WORK REQUEST | Images are to be dropped, and the rest of the data reproduced exactly.

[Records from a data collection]

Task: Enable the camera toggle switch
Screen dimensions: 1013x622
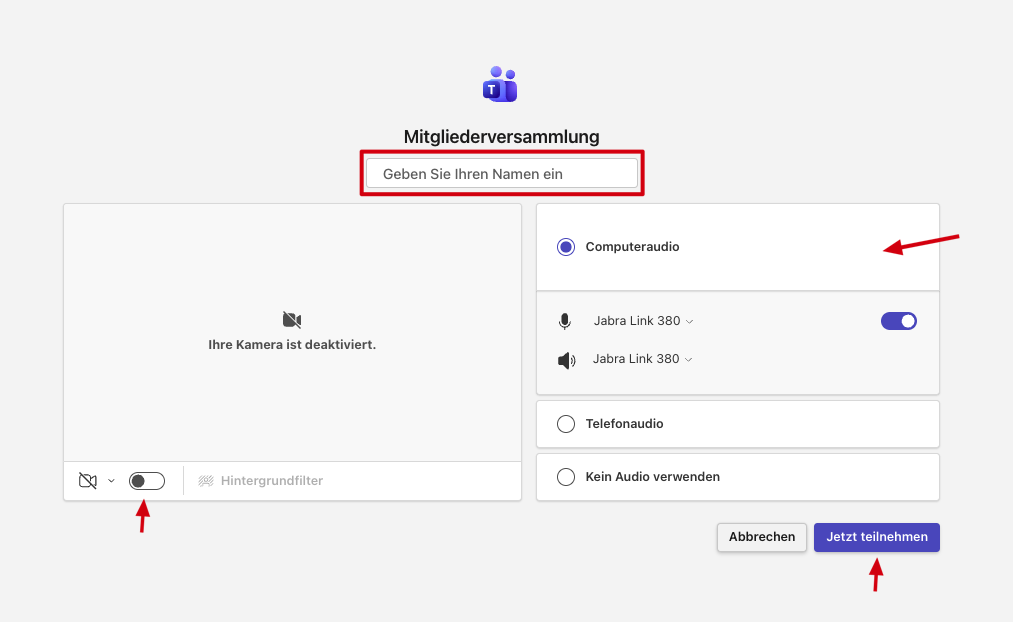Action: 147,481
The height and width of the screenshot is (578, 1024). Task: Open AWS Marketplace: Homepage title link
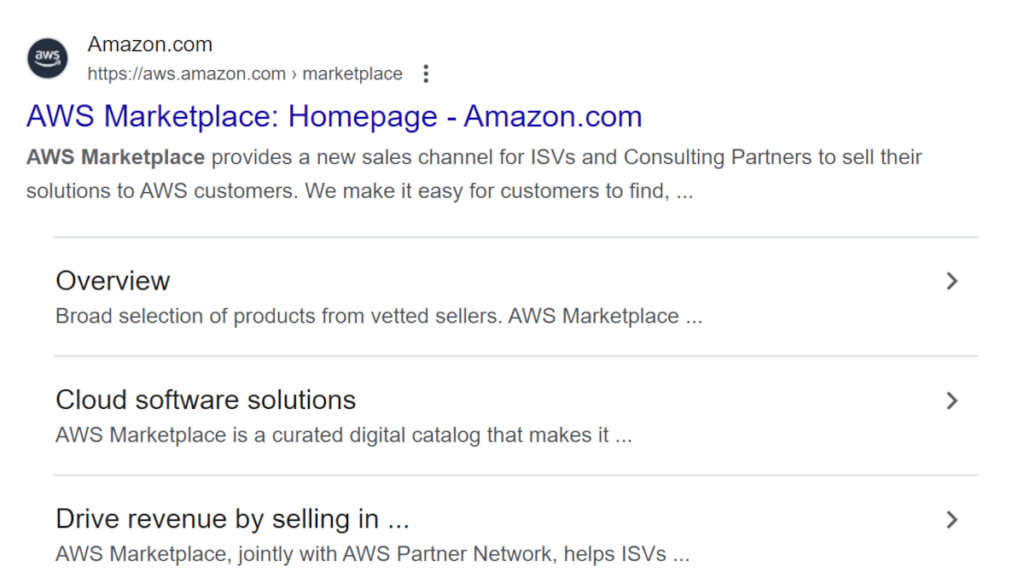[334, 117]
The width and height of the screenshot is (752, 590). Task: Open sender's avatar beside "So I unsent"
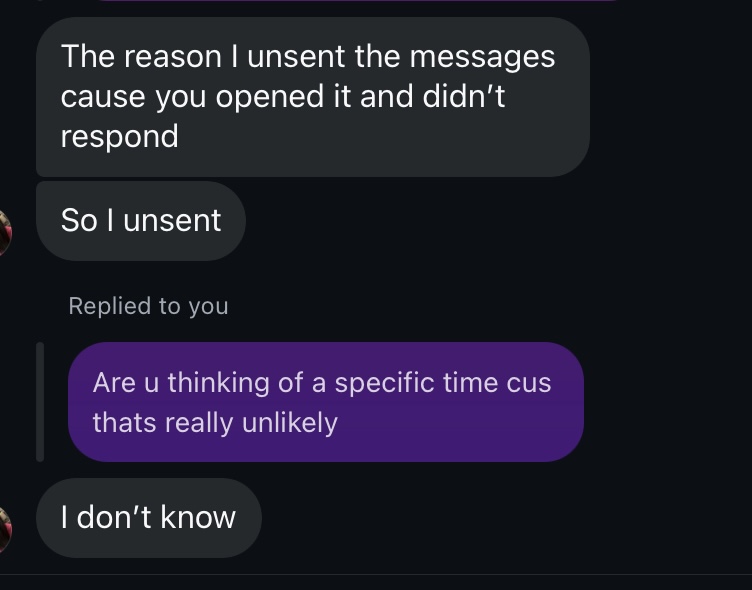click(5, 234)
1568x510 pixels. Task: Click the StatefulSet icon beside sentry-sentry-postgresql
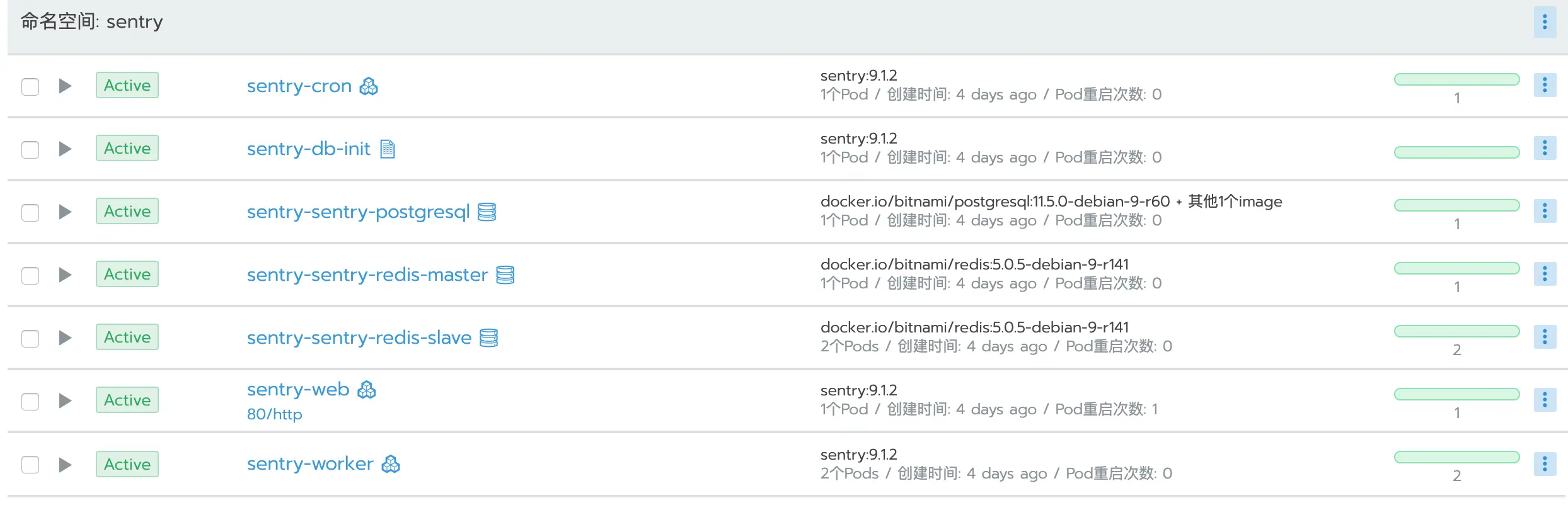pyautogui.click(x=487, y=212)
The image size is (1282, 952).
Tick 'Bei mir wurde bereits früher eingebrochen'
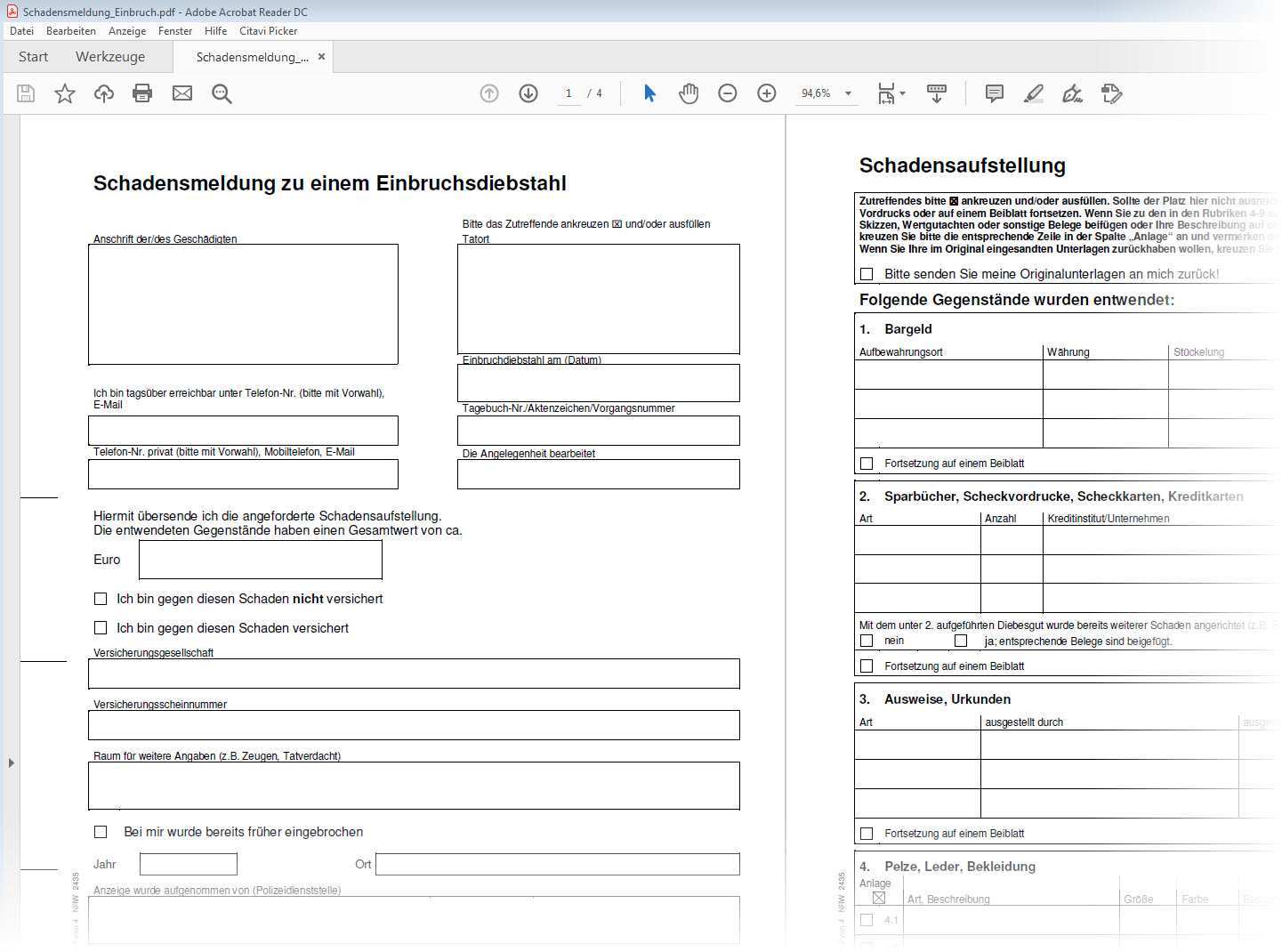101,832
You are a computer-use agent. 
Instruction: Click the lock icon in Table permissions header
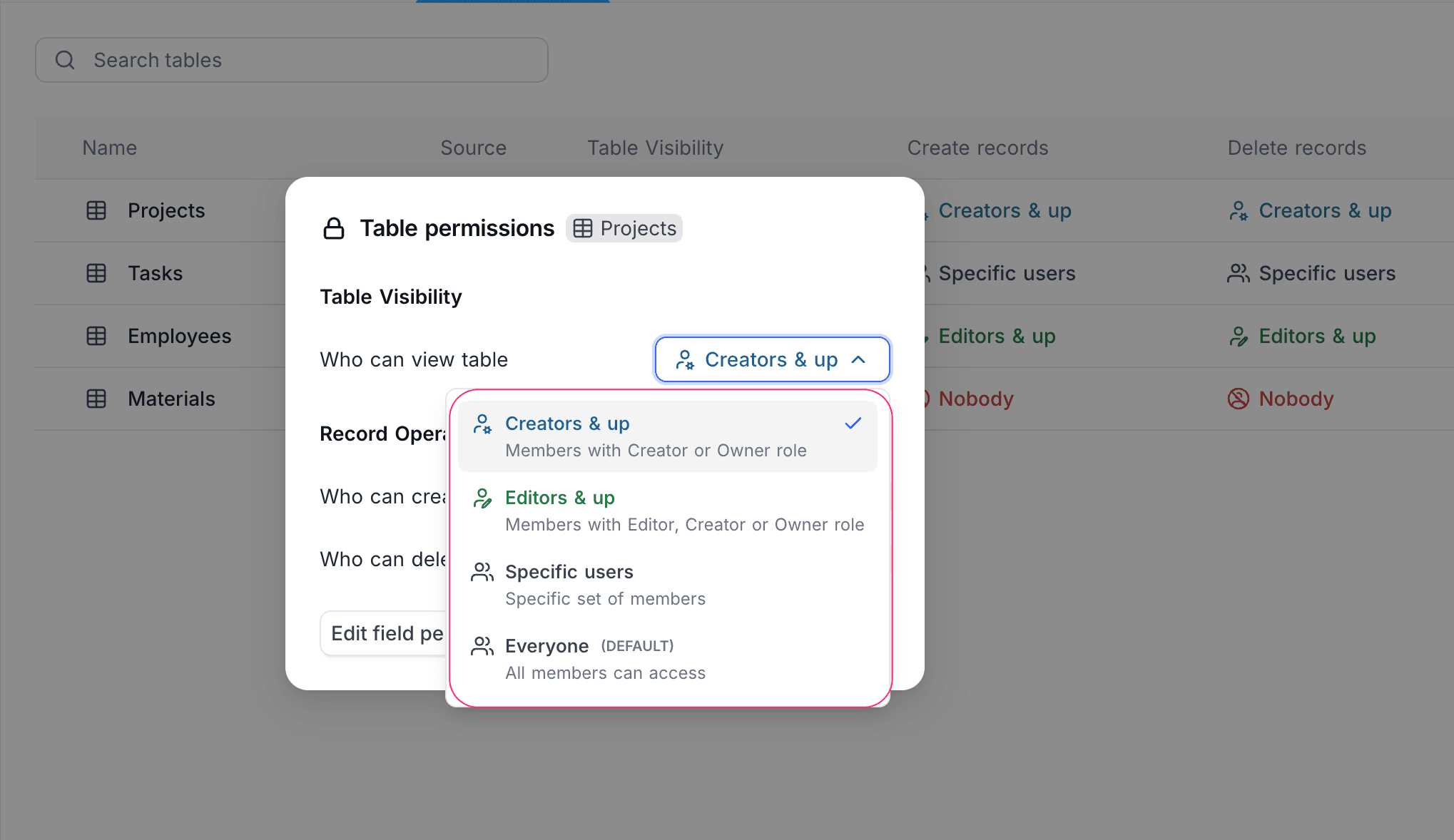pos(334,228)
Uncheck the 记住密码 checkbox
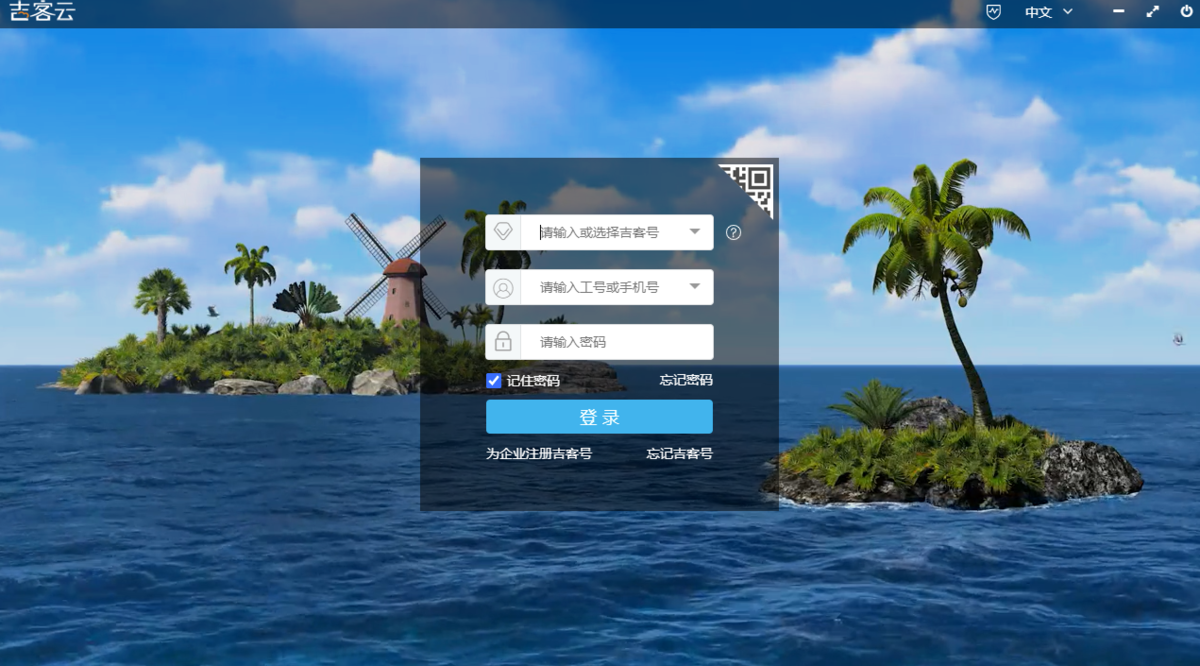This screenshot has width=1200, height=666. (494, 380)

TASK ANSWER |
Task: Enable the camera toggle switch
Screen dimensions: 1013x622
Action: 147,481
The height and width of the screenshot is (578, 1024). Task: Open AWS Marketplace: Homepage title link
[334, 117]
The width and height of the screenshot is (752, 590). Task: Open sender's avatar beside "So I unsent"
click(5, 234)
1568x510 pixels. Task: Click the StatefulSet icon beside sentry-sentry-postgresql
pyautogui.click(x=487, y=212)
The image size is (1282, 952).
Tick 'Bei mir wurde bereits früher eingebrochen'
101,832
You are a computer-use agent. 
Instruction: Click the lock icon in Table permissions header
pos(334,228)
Uncheck the 记住密码 checkbox
This screenshot has width=1200, height=666. (494, 380)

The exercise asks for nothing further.